DAUPHIN COUNTY, Pa. (WHP) — Medical centers across the country are keeping up with the demand for Artificial Intelligence-powered technology, and hospitals in central Pennsylvania are no exception.

Penn State Health is now using “Deep Resolve,” an AI image reconstruction software, in its MRI scans, and Milton S. Hershey Medical Center is one of the first in the state to implement the tech.

“MRIs have come a long way, a long way; and now with the scans and how quick they are, it’s just amazing,” said Joan Hartman, a senior MRI technologist at Hershey Medical Center.

Seven of the nine MRI machines at the hospital are currently using Deep Resolve technology. Hartman said the new software greatly reduces the time it takes for experts to conduct an MRI scan.

“It acquires 50% and reconstructs 50% of the images using the AI technology,” Hartman said. “We used to do 20-minute sequences. Now the sequences are two minutes. So, we’ve done 45-minute time slots in the past, historically, and now we can do 30-minute time slots with getting the patient on and off the table, and with a 10-minute, 15-minute scan of the entire body part.”

Hershey Medical is the first children’s hospital in central Pennsylvania to offer the Deep Resolve Technology, but it’s also one of the only hospitals in the country that uses anesthesia to sedate patients who might have trouble with movement or anxiety before they go for their MRI.

“Kids developmentally, they’re just not able to hold still, for an extended period of time, and they may also have other medical conditions that prevent them from doing so,” Dr. Theodore Cios, an anesthesiologist at Penn State Milton S. Hershey, said. “[In] adults that can be either chronic pain for folk, from holding still for the scan, whether that’s formal diagnosis of chronic pain, or just simply having low back pain where you can’t lay flat for that long.”

Hartman said one thing that the new technology doesn’t work well with is excessive movement.

“If we have a patient that is moving a lot, we have to go back to traditional imaging. Therefore, that will back up our schedule,” Hartman said.

Cios noted that anesthesia has come a long way, but he said there are still some risks to undergoing sedation. He said this new deep resolve technology really helps by reducing the time they spend under sedation while getting imaging work done.

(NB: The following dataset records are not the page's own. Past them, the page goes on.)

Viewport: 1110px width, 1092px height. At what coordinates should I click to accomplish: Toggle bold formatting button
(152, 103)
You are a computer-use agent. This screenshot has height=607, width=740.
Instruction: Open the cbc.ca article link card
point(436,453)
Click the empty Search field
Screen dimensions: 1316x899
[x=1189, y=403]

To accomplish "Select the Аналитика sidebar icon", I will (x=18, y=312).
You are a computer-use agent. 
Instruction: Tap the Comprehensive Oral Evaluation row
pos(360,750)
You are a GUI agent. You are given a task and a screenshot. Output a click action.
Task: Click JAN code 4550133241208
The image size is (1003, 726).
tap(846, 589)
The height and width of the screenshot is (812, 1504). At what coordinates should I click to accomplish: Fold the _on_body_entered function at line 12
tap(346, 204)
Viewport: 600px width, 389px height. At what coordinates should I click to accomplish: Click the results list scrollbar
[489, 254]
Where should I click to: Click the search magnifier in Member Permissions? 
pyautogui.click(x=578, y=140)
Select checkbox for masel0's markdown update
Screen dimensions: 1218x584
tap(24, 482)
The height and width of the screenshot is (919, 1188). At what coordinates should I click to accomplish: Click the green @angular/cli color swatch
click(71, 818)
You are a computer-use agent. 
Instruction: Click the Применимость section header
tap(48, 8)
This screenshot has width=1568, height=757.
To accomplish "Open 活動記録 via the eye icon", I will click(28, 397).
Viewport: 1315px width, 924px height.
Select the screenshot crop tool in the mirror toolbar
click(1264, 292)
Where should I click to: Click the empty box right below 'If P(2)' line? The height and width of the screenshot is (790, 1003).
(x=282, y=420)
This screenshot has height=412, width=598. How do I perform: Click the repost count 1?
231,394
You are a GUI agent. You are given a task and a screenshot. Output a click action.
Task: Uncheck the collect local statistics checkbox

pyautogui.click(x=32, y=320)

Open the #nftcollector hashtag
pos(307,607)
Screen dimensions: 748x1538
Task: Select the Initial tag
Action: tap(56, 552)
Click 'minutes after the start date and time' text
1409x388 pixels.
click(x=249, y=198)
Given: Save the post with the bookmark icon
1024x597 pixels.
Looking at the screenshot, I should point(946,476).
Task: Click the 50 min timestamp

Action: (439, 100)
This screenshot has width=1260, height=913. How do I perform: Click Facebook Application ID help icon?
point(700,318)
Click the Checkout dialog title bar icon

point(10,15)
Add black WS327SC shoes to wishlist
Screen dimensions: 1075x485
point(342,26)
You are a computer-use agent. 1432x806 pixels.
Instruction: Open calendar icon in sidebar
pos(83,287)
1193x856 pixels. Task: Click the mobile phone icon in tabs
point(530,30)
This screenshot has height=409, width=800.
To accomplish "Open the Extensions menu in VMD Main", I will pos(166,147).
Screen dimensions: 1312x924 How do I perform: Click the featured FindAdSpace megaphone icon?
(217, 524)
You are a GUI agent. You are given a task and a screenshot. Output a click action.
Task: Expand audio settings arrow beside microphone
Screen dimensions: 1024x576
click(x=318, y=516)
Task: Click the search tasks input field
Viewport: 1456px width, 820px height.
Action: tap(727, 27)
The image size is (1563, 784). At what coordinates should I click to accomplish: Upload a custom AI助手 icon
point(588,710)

“I think it’s really changed what we do, on a daily basis,” Cios said. “Not only is it helpful for minimizing the risks to individual patients, but on a population health level, it increases access to medical care.”

Hartman said the significant decrease in imaging time also helps the hospital treat more patients.

“Instead of doing eight patients every eight hours or ten patients every eight hours, we add another five or six patients onto the schedule,” Hartman said. “The image quality is much better. Absolutely. It’s just amazing.”